### Compito da svolgere
Ripeti parola per parola l'intero brano di testo sul film À pied d’œuvre.

### Brano di testo
Esiste un cinema semplice, fatto di storie semplici così come semplice può essere la vita. Questo cinema riesce talvolta a creare una piccola bolla che trattiene al suo interno chi guarda, come è il caso di À pied d’œuvre di Valérie Donzelli, tratto dal romanzo autobiografico di Franck Courtès (2023), di cui il film ricalca il titolo.

La trama è piuttosto lineare: Paul Marquet (Bastien Bouillon), un uomo di quarant’anni, fotografo di professione, decide di lasciare il suo mestiere per fare lo scrittore. Quest’uomo ha una moglie e due figli, una casa a Parigi. La moglie si trasferisce a Montreal e i figli decidono di seguirla, lui deve lasciare la casa in cui tutti insieme abitavano perché da solo non può più permettersela e trasloca in uno studio che si trova sotto il livello della strada ma che almeno gli permette di avere un posto in cui riposare, scongiurando così la possibilità di non dormire per strada. Quest’uomo sa che scrivere non è una velleità momentanea ma la sola risposta che può colmare il suo desiderio.

### Blocco di dati
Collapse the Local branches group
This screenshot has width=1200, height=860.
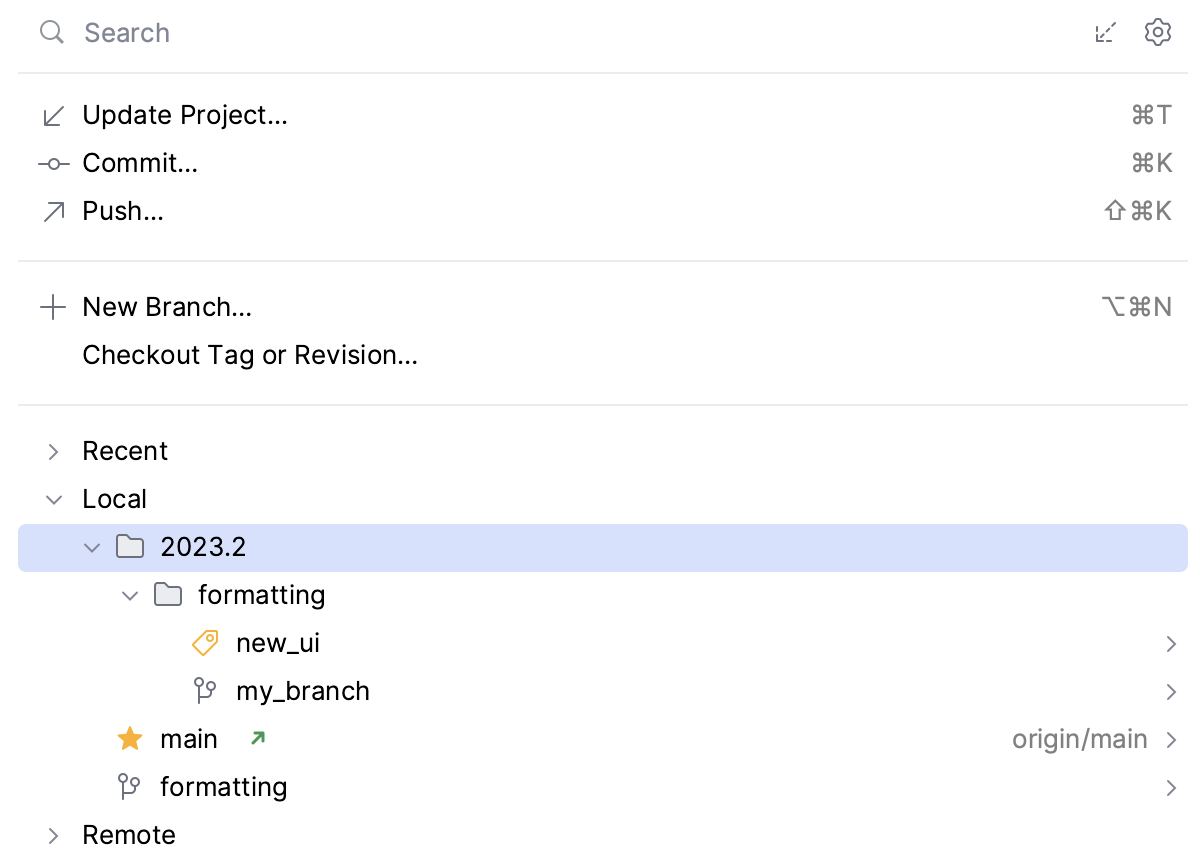tap(54, 500)
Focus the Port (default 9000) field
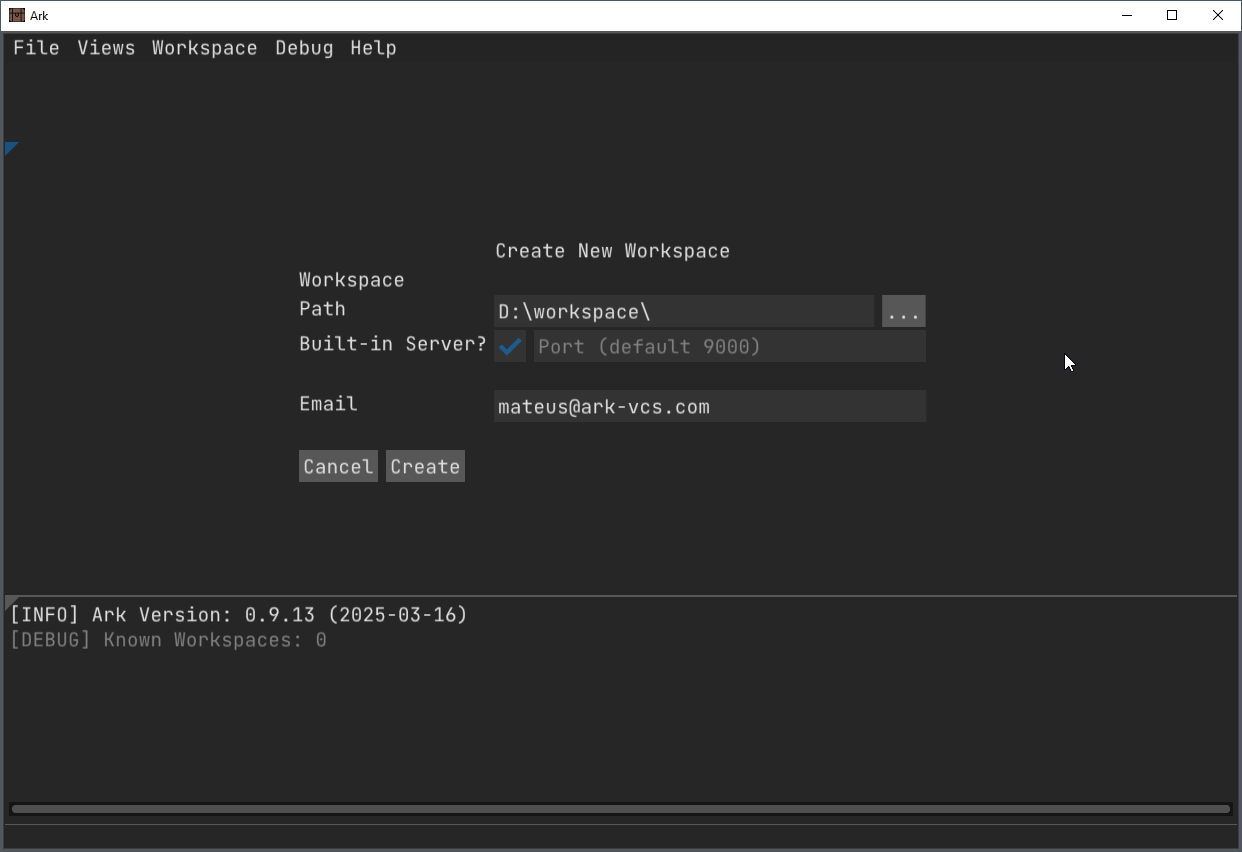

### Risposta al compito
Esiste un cinema semplice, fatto di storie semplici così come semplice può essere la vita. Questo cinema riesce talvolta a creare una piccola bolla che trattiene al suo interno chi guarda, come è il caso di À pied d’œuvre di Valérie Donzelli, tratto dal romanzo autobiografico di Franck Courtès (2023), di cui il film ricalca il titolo.

La trama è piuttosto lineare: Paul Marquet (Bastien Bouillon), un uomo di quarant’anni, fotografo di professione, decide di lasciare il suo mestiere per fare lo scrittore. Quest’uomo ha una moglie e due figli, una casa a Parigi. La moglie si trasferisce a Montreal e i figli decidono di seguirla, lui deve lasciare la casa in cui tutti insieme abitavano perché da solo non può più permettersela e trasloca in uno studio che si trova sotto il livello della strada ma che almeno gli permette di avere un posto in cui riposare, scongiurando così la possibilità di non dormire per strada. Quest’uomo sa che scrivere non è una velleità momentanea ma la sola risposta che può colmare il suo desiderio.